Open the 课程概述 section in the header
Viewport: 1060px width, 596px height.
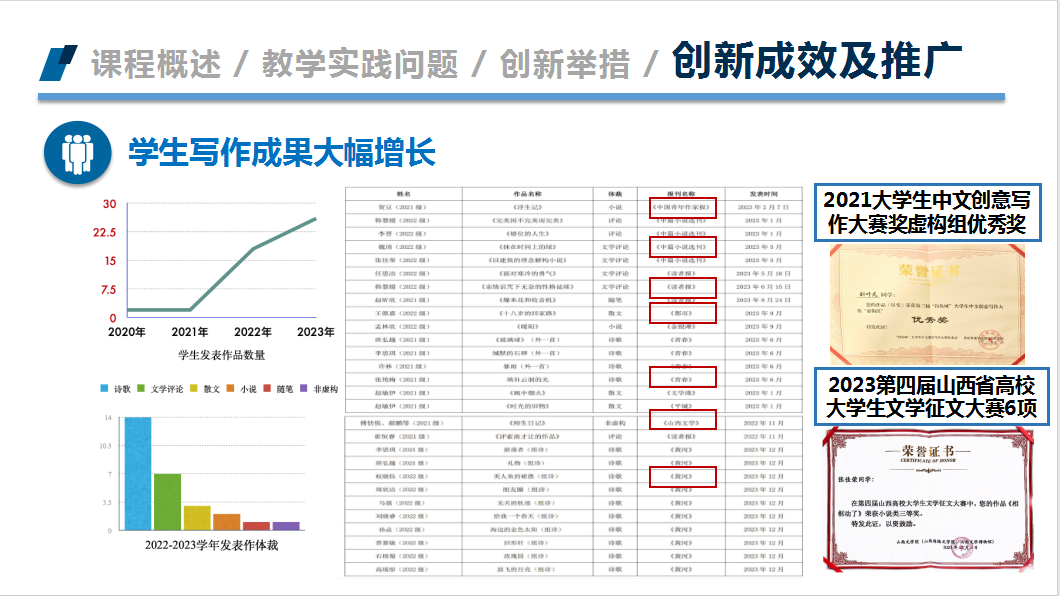point(155,63)
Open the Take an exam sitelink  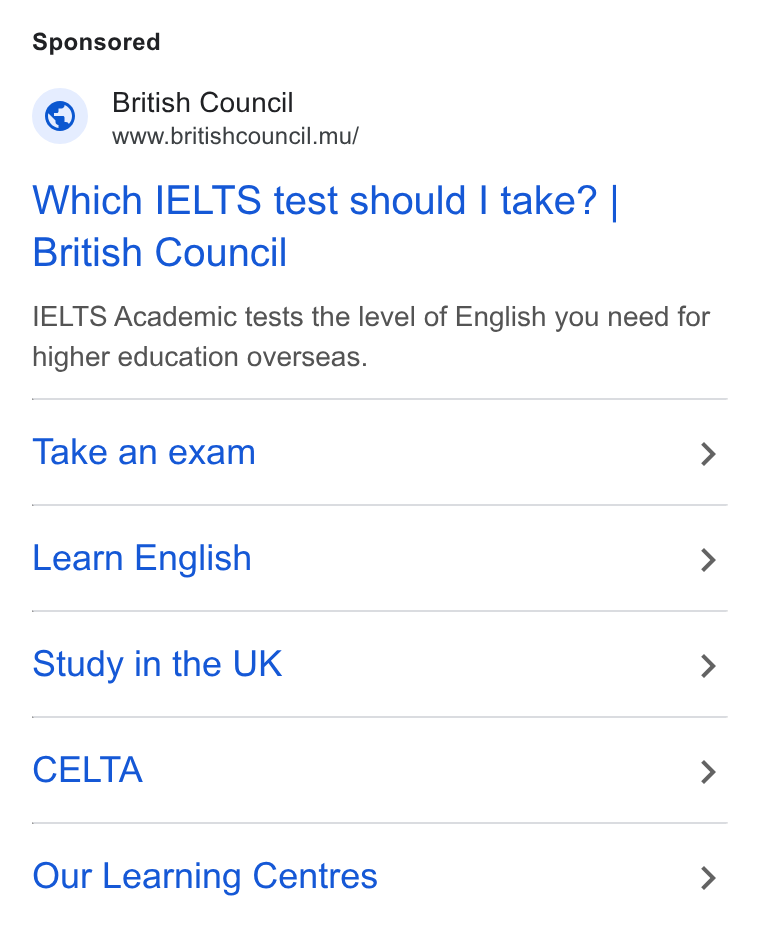tap(144, 452)
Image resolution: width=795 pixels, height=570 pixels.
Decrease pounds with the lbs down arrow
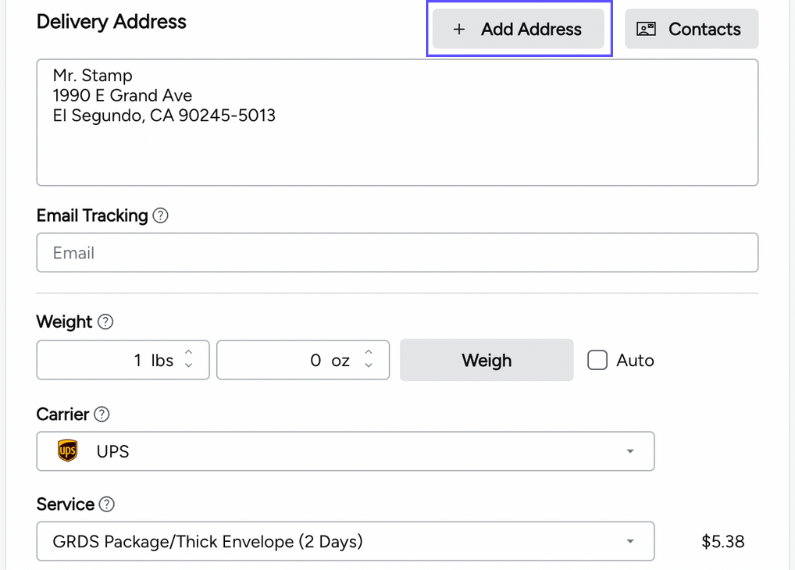(190, 366)
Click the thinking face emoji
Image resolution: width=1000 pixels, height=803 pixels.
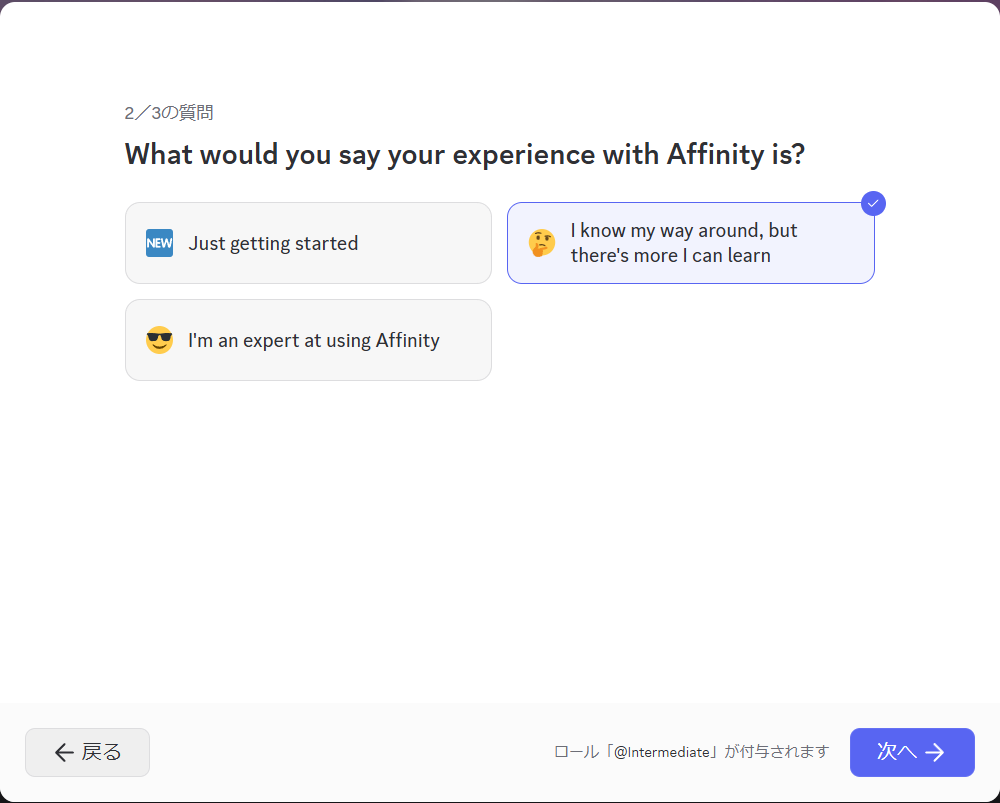pos(542,243)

..........

EXERCISE DIRECTIONS:
Retype the records from the line with "Click the thinking face emoji" through the end of the records, leaving the pictures out of your answer.

WRITTEN ANSWER:
Click the thinking face emoji
Image resolution: width=1000 pixels, height=803 pixels.
pos(542,243)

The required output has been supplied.